As Willie Davenport prepared to join a select group of athletes who have participated in both the Summer Games and the Winter Games, his wife, Marian, was not sure if her husband’s athletic career really was coming to an end.
“I do not believe it,” she said in an interview. “I’m just waiting for him to find another event.”
Indeed, Willie Davenport had a special – and successful run at the Olympics. He joined the U.S. Army out of high school and shipped off to Germany, where he ran for a local track club, qualified at the U.S. Olympic Trials and participated in the 110-meter hurdles at the Tokyo 1964 Olympic Games. A pulled thigh muscle prevented him from advancing past the semifinal heats.

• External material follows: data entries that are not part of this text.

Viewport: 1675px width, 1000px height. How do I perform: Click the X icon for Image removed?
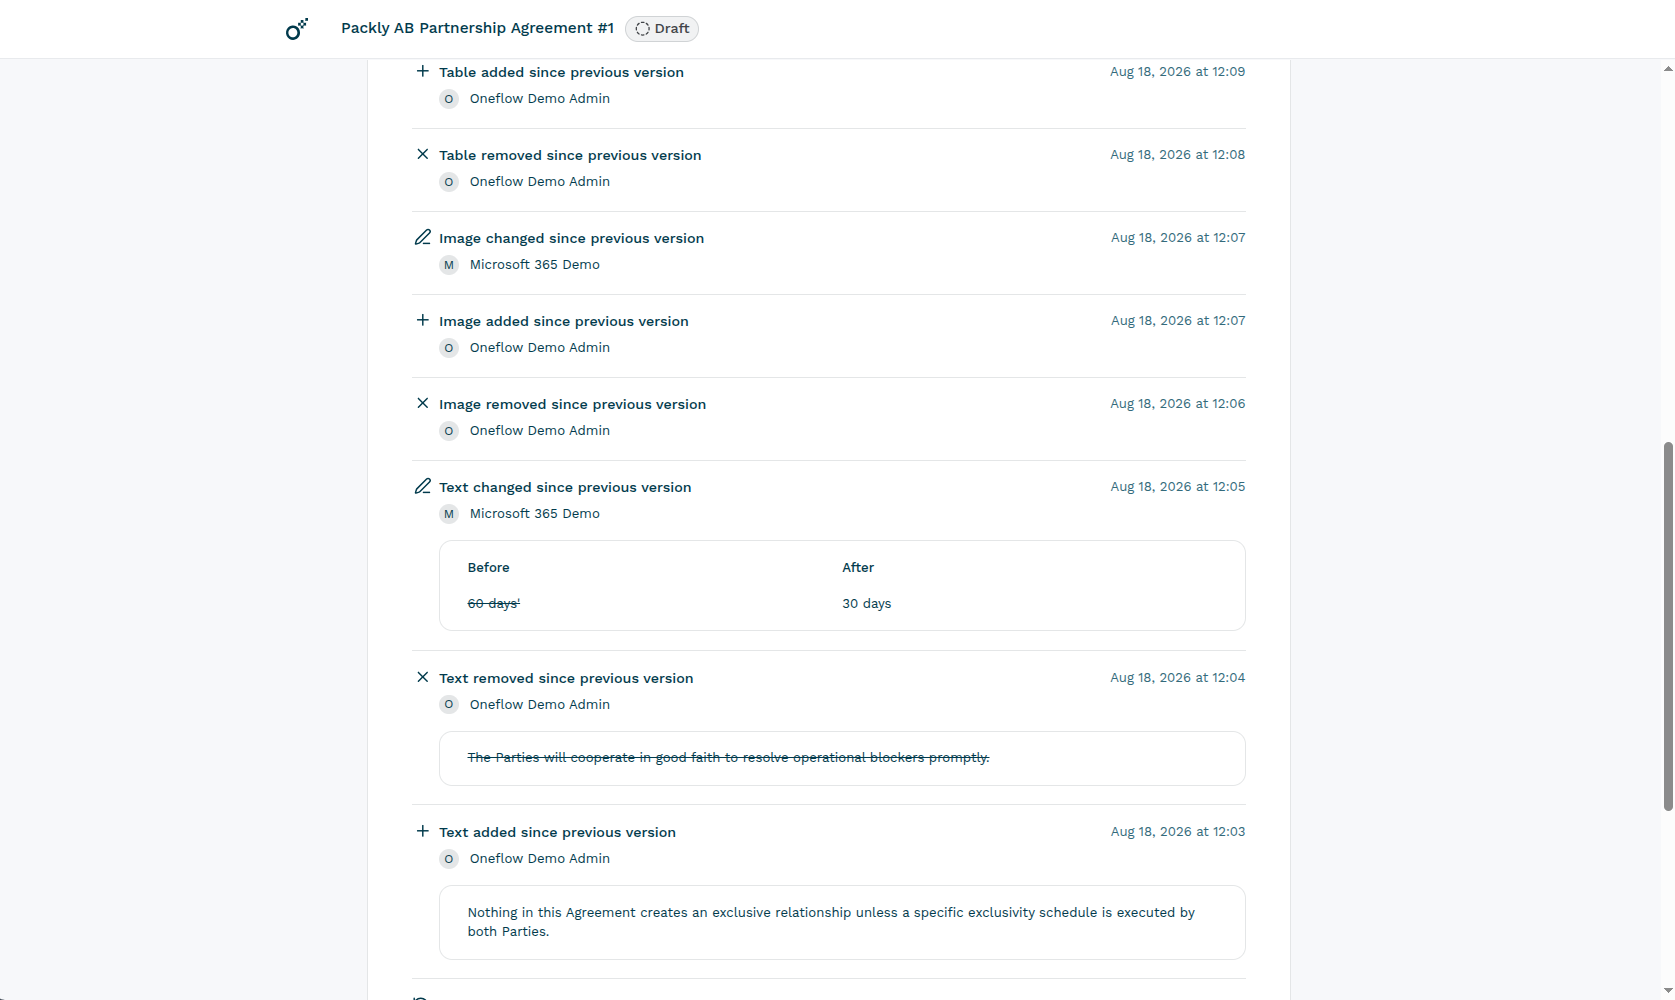[422, 403]
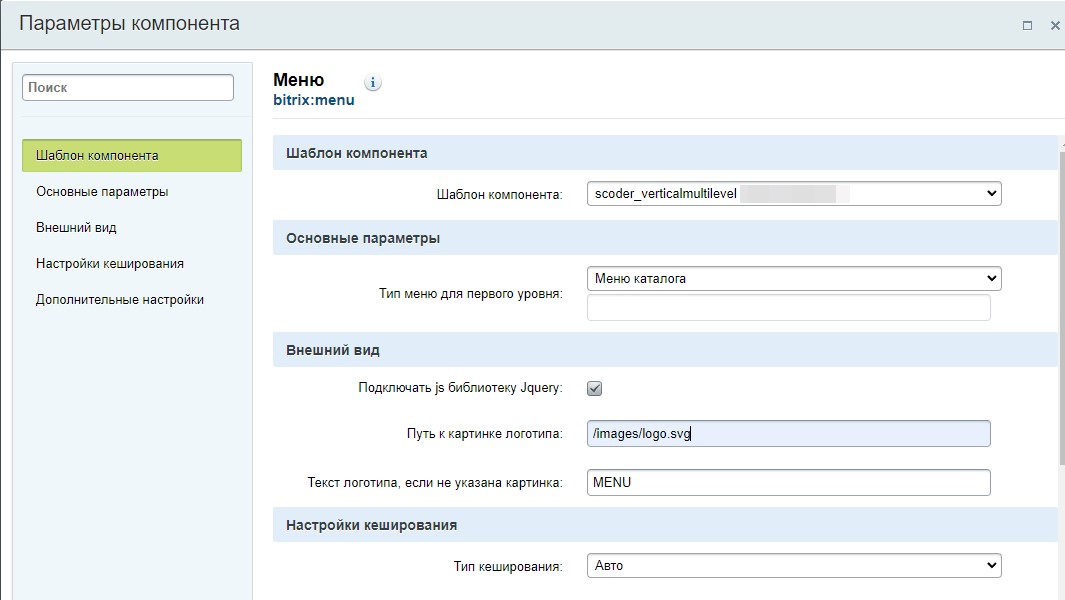Viewport: 1065px width, 600px height.
Task: Go to Основные параметры in the sidebar
Action: point(102,192)
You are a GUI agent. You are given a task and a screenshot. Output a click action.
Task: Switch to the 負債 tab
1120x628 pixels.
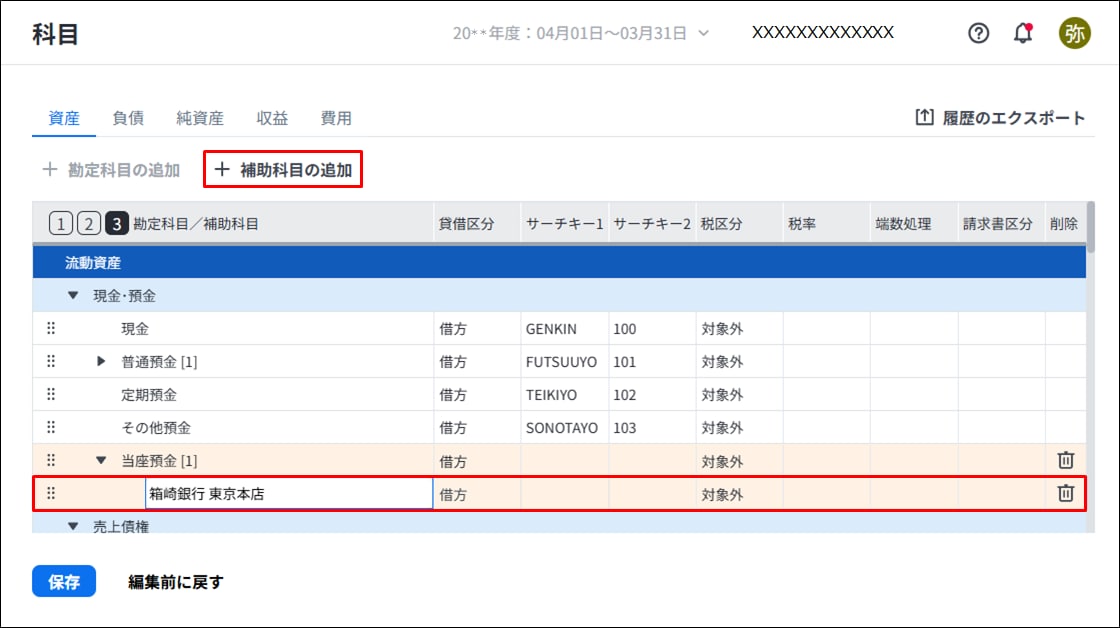[128, 118]
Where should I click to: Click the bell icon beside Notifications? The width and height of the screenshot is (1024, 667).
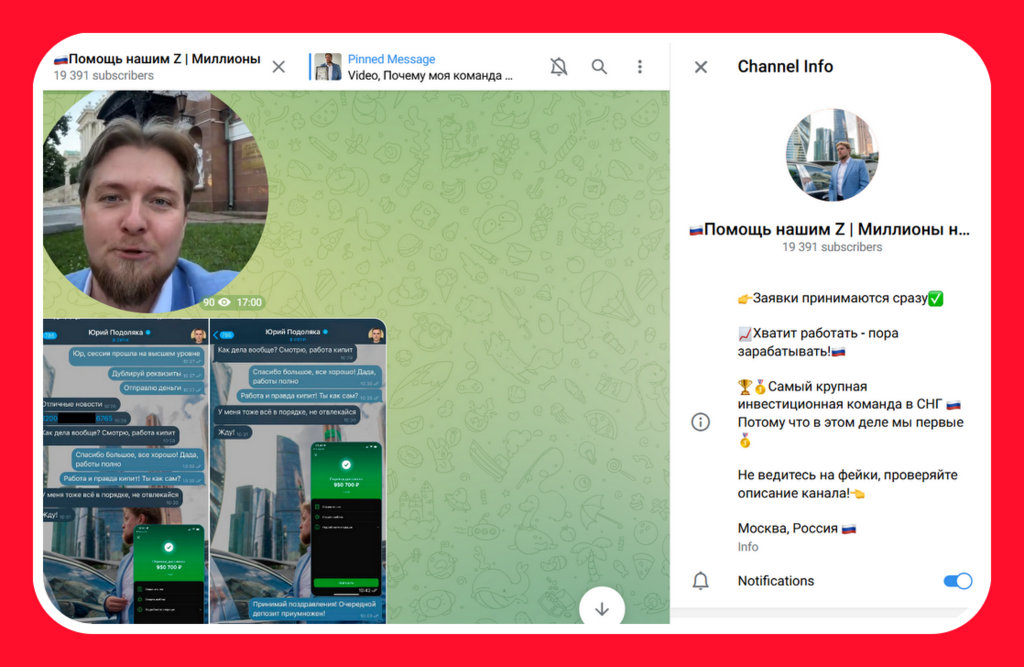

It was a different story at the Mexico City 1968 Olympic Games, where Davenport claimed gold in the 110 hurdles.
He placed fourth in the 110 hurdles in the Munich 1972 Olympic Games, narrowly missing the medals, then remarkably made a fourth consecutive Summer Games and won bronze in the Montreal 1976 Olympic Games despite knee surgery the previous year that a doctor had said would end his running career.
“He told me I would walk with a limp and should forget about running. That was June. By January I was hurdling again, and that summer I won the Olympic bronze,” Davenport said.
At age 33, Davenport’s track career appeared over. But while serving on an Olympic committee, he was in contact with bobsledder Al Hachigan, who shared his perspective that a hurdler’s powerful legs would transcend well in bobsledding. That sparked Davenport’s interest in bobsledding and he qualified for the Lake Placid 1980 Olympic Winter Games, joining teammate Jeff Gadley as the first Black Americans in U.S. Olympic Winter Games history – even though Davenport had never ridden an actual bobsled until two months before the Games. Davenport, Gadley and their teammates finished 12th in the four-man bobsled competition.
In 1996, Davenport was honored as one of the country’s 100 Golden Olympians before the Atlanta 1996 Olympic Games.
Davenport had a heart attack and passed away in 2002. He was 59.